Paroles d'agriculteur
PAC 2023 : 1 an après
Publié le 05.02.2024
Effets inattendus de la PAC 2023 sur le GAEC de Servillat
Après la récente réforme de la PAC, en Bresse bourguignonne, la majorité des exploitations agricoles n’a pas eu à adapter son système pour respecter la nouvelle conditionnalité et percevoir les éco-régimes. Au GAEC de Servillat, la famille Gaudet, quant à elle, a dû revoir son organisation bien rôdée.
La réforme de la PAC 2023 était annoncée encore plus verte que la précédente. De quoi inquiéter Jean-François Gaudet. Il craignait, comme ses voisins, un virage difficile à prendre. Pourtant, beaucoup d'agriculteurs n'ont pas eu à transformer leur système. Ce ne fut pas le cas de Jean-François, sa femme et leurs deux fils, installés en GAEC. Ils ont dû mettre en balance l'autonomie alimentaire de leurs élevages et les aides de Bruxelles.
Une recherche constante d’autonomie et de valorisation
Jean-François exploite, avec son épouse, leurs deux fils et un apprenti, 220 hectares à Varennes-Saint-Sauveur, en Bresse bourguignonne. Ce territoire de lait et de maïs se caractérise par des terres argileuses et de nombreux étangs. La ferme produit 1,35 million de litres de lait par an avec 150 vaches et engraisse 2 500 porcs. Le GAEC a grossi au gré des installations, mais sans perdre de vue l’autonomie du système et son efficience. L'atelier porc, créé en 2003, permet de mieux valoriser le maïs. Jusqu’à l’année dernière, l’assolement comptait 70 hectares de prairies permanentes, 87 hectares de maïs et 63 hectares de céréales à paille. Un mélange de ray-grass et de trèfle s’intercale entre le blé et le maïs, afin de permettre, en deux coupes, de produire un fourrage d’excellente qualité. Les besoins en protéines pour les porcs étaient complétés par du lactosérum de la région et 200 tonnes de tourteau de soja importées. Jean-François précise : « Vendre pour acheter, c’est s’embêter pour rien. On a meilleur compte d’être autonome ! »

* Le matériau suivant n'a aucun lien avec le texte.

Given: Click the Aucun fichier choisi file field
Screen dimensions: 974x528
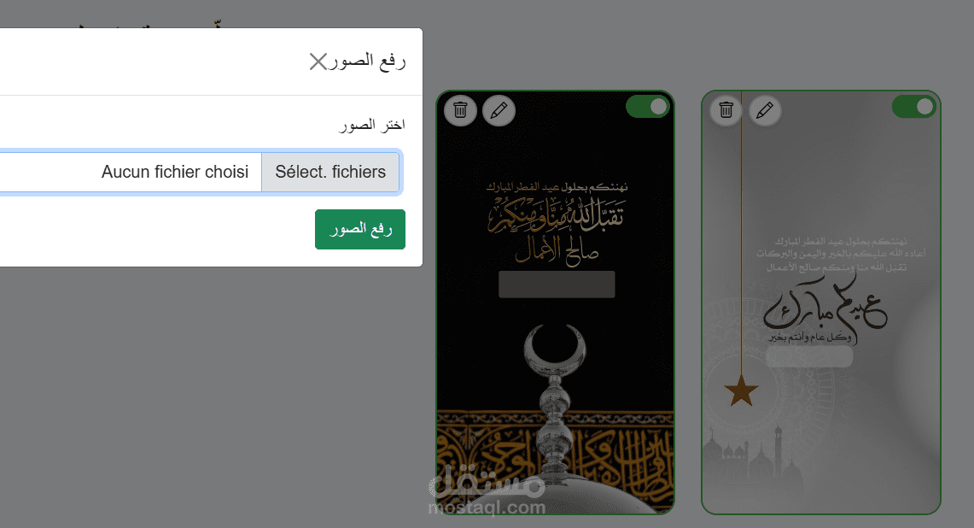Looking at the screenshot, I should coord(130,172).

La PAC, un amortisseur que l’on ne peut pas négliger
L’autonomie du système et la diversification des ateliers permettent de sécuriser l’entreprise et d’atténuer l’effet des chutes des cours ou des sécheresses. Les aides européennes n’ont pesé que 5 % dans le produit de l’exploitation en 2022. Toutefois, certaines années, elles représentent une part significative du revenu. Avec leur organisation, Jean-François, Valérie, Julien et Louis risquaient de ne plus percevoir le paiement vert (17 500 €). En effet, étant basé sur des prairies permanentes, une culture de printemps (maïs) et des céréales d’hiver, leur assolement ne leur permettait de réunir que 3 points dans le nouveau système éco-régime. Atteindre 5 points aurait pu leur permettre de percevoir 18 650 €, selon les estimations de l’été 2022 (avec un éco-régime de niveau supérieur d’un montant prévisionnel de 82 €/ha*).
La quête de l’éco-régime
Pour y parvenir, plusieurs possibilités ont vite été écartées : les terrains sont trop humides et acides pour cultiver de la luzerne, la conversion de terres labourables en prairies aurait fortement dégradé l’autonomie énergétique, l’introduction de 10 hectares de colza obligeait à réduire d’au moins 10 hectares la surface de maïs, et n’était pas compatible avec la production d’interculture. La solution altérant le moins leur autonomie était de remplacer au moins 5 hectares de maïs par du soja.
Ils ont donc semé 7 hectares de soja au printemps 2023, qui, par ailleurs, bénéficient de l'aide couplée aux protéagineux. Cette décision les a contraints à acheter une partie du maïs qu’ils produisaient auparavant. « Nous avons récolté 35 tonnes de maïs grain humide chez un voisin, ce qui nous a permis de trouver la quantité et la qualité dont nous avions besoin », confie Jean-François. L’autonomie alimentaire de l’atelier porcin est diminuée, les stocks de report réduits. En 2023, l’opération devrait dégager, une fois comptés les économies d’engrais, la vente du soja, l’achat du maïs et le versement des aides, environ 14 000 € de plus que si le système précédent avait été reconduit.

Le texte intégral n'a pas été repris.